La période commence par une série d'années à hivers très froids de 760 à 770 :
Dès le 1er octobre 761 les gelées sont de plus en plus fréquentes et de plus en plus fortes, c'est le début d'un hiver rigoureux et très long qui va durer 4 mois « non-stop », jusqu'au redoux du mois de février 762. Même scénario en octobre 763 avec un hiver qui sera marqué par des mois de janvier et février 764 bien enneigés, les chutes de neige abondantes et fréquentes tombent d'ailleurs sur tout l'Europe de l'Ouest et les quantités de neige au sol sont importantes. Idem en octobre 764 qui amorce un hiver 765 très rude même s'il n'est pas aussi neigeux que l'hiver précédent. Enfin, le dernier hiver de la série est celui de 768 qui se montre également très froid. On est donc loin, dans ce contexte, de réaliser que nous sommes au début d'un réchauffement climatique, pourtant les glaciers régressent déjà, signe de précipitations moyennes annuelles moins importantes et de températures moyennes en hausse, probablement suite à des étés chauds et secs.
De 770 à l'an 800 le climat devient plus agréable :
Dès 770 les hivers ne font plus parler d'eux, ils semblent être restés dans les normes, voire avoir été assez cléments. En 775 sous le règne du jeune Charlemagne, l'Alsace est réputée pour l'importance et la qualité de ses exportations vers l'Europe du Nord, notamment du blé et des céréales, du vin et du bois ; l'Alsace semble profiter de conditions météorologiques favorables. Par ailleurs, pour l'année 780 on signale un temps dans l'ensemble doux mais pluvieux avec des inondations dans notre région. Seule exception isolée dans cette série d'années clémentes, l'hiver 791 qui est cité comme ayant été spécialement rude. A partir de l'an 800 le réchauffement du climat s'accélère car on observe une régression plus nette des glaciers alpins dans cette période et ce, jusqu'à l'an 1000 environ.
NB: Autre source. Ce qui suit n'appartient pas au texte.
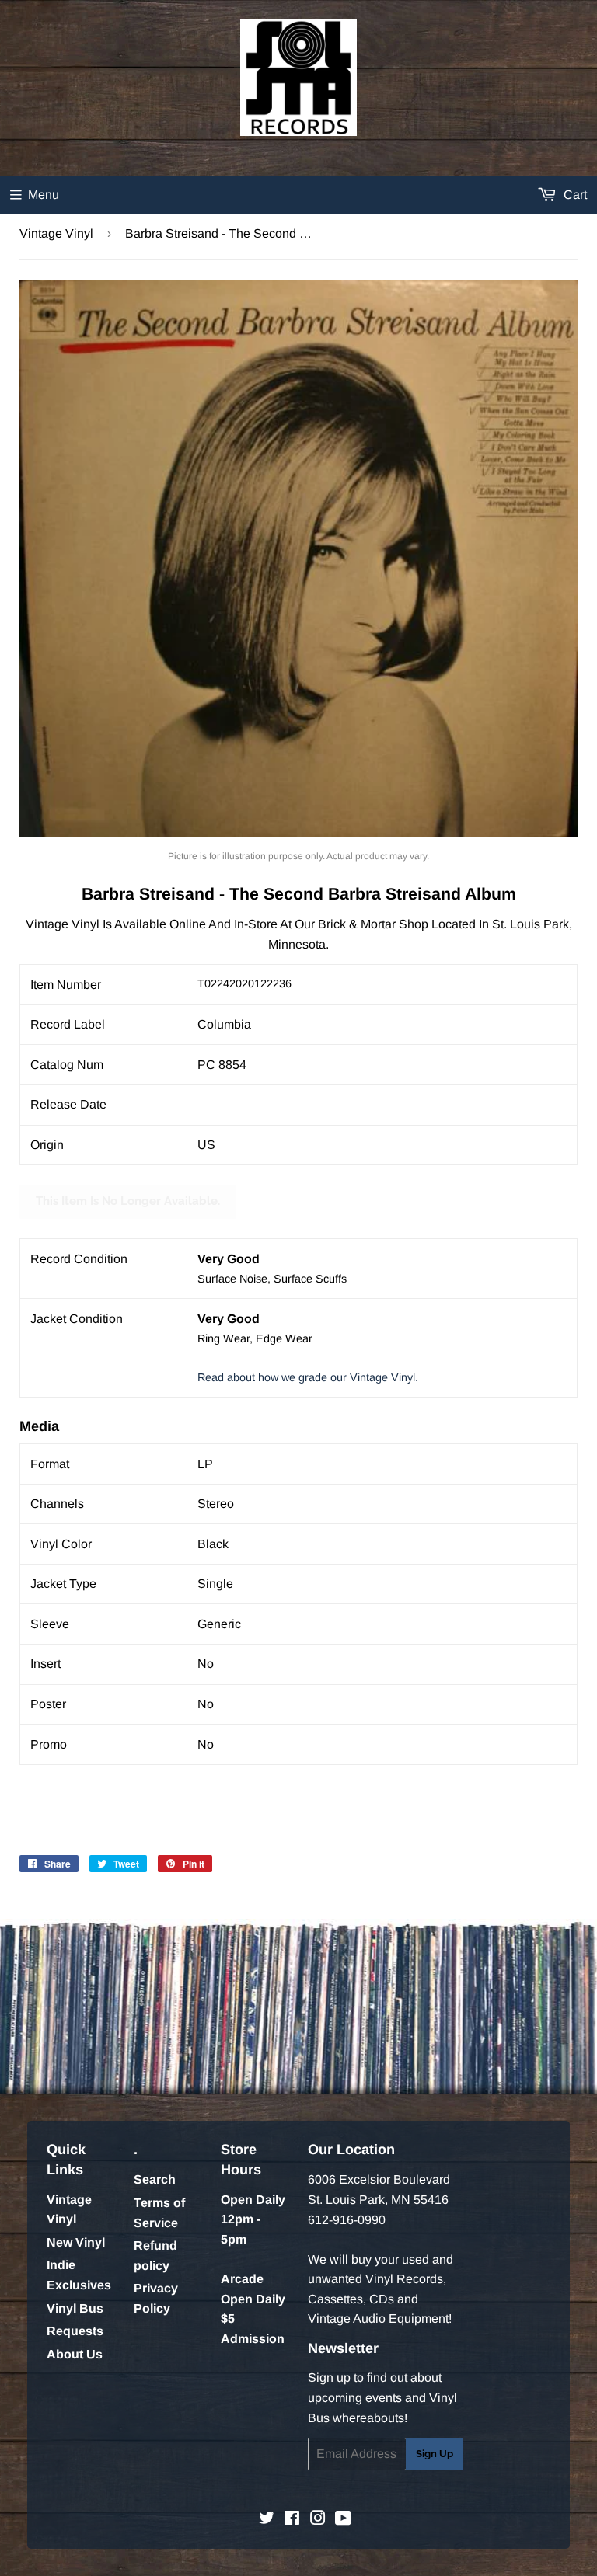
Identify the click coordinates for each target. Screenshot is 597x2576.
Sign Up (434, 2453)
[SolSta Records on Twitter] (266, 2519)
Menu (43, 194)
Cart (573, 194)
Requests (75, 2331)
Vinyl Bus (75, 2308)
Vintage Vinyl (56, 233)
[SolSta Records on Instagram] (318, 2519)
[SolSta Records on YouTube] (343, 2519)
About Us (75, 2354)
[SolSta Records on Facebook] (292, 2519)
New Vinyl (76, 2242)
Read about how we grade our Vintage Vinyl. (307, 1377)
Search (155, 2179)
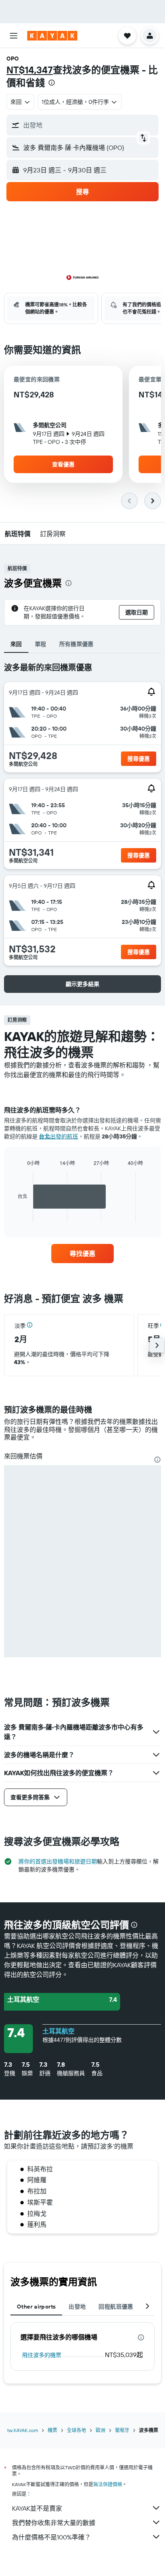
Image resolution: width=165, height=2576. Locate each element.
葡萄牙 (122, 2430)
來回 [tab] (16, 644)
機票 (52, 2430)
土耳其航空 (58, 2031)
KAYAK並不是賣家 (37, 2508)
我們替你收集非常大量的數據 (53, 2523)
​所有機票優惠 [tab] (76, 644)
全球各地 (76, 2430)
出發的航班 (58, 1136)
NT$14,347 (29, 70)
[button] (13, 36)
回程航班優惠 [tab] (116, 2306)
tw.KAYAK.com (22, 2430)
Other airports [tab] (36, 2306)
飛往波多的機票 (41, 2355)
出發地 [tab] (77, 2306)
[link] (82, 1253)
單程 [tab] (40, 644)
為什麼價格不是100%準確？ (51, 2537)
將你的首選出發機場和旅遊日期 (57, 1861)
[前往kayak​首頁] (52, 36)
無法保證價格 (107, 2484)
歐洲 (100, 2430)
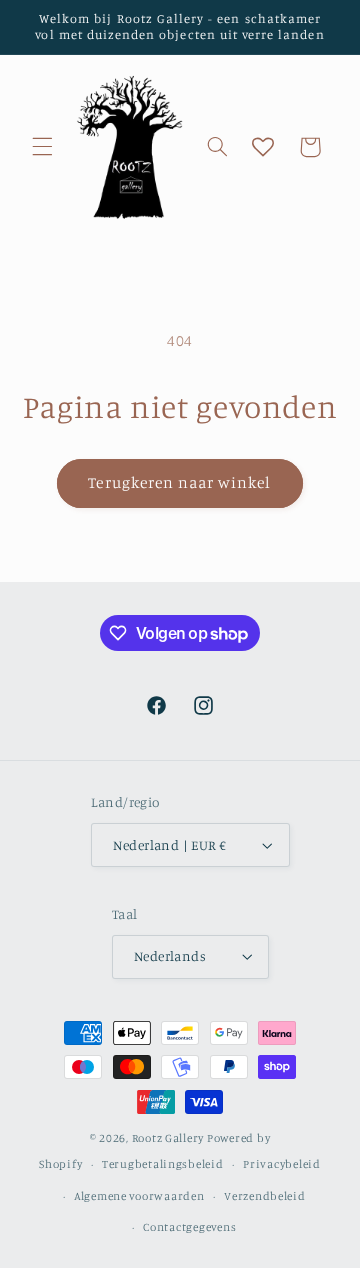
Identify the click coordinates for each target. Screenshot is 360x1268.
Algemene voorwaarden (139, 1196)
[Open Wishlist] (263, 147)
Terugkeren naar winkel (179, 482)
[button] (42, 147)
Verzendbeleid (265, 1196)
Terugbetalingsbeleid (163, 1164)
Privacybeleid (282, 1164)
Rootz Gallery (168, 1138)
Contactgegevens (189, 1227)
Alternance d'hivers froids et d'hivers doux entre 800 et 814 :
Le 9e siècle commence par un hiver 801 très doux : cette année-là est resté dans les annales car notre région a été marquée par une épidémie de peste, peut-être favorisée par la prolifération des rongeurs dont la population n'a pas été régulée par les rigueurs de l'hiver. Mais en 802 les hivers froids et longs réapparaissent : le 11 novembre de cette année une première vague de froid s'abat sur notre région et l'hiver va se tirer en longueur, jusqu'au 12 mars 803. Au contraire l'hiver 808 est réputé pour sa douceur mais également pour les quantités de pluies tombées : les inondations sont fréquentes , noient les semailles et perturbent les récoltes. En 809 c'est au mois de décembre que les inondations font des dégâts en anéantissant les semailles avec pour résultat : de maigres récoltes en 810.
Nouveau changement en 811 avec un hiver rude et long qui ne s'achève qu'à la fin du mois de mars. L'hiver 814, même s'il est moins froid et surtout moins long, reste tout de même assez exceptionnel pour les quantités de neige tombées.
L'humidité s'installe plus durablement de 815 à 820 :
En effet, ce sont les crues du Rhin qui commencent cette série en 815 : elles ravagent une partie de la plaine d'Alsace, tant la pluviométrie est élevée ; le phénomène de pluies omniprésentes continue en 817, année qui connaît aussi de nombreuses inondations. En 820 il pleut tellement que les semailles pourrissent dans le sol mais également les fruits qui se gâtent sur les arbres. Ces intempéries maintiennent la population dans une gestion difficile des ressources alimentaires tant pour elle que pour le bétail qui souffre du manque de fourrage.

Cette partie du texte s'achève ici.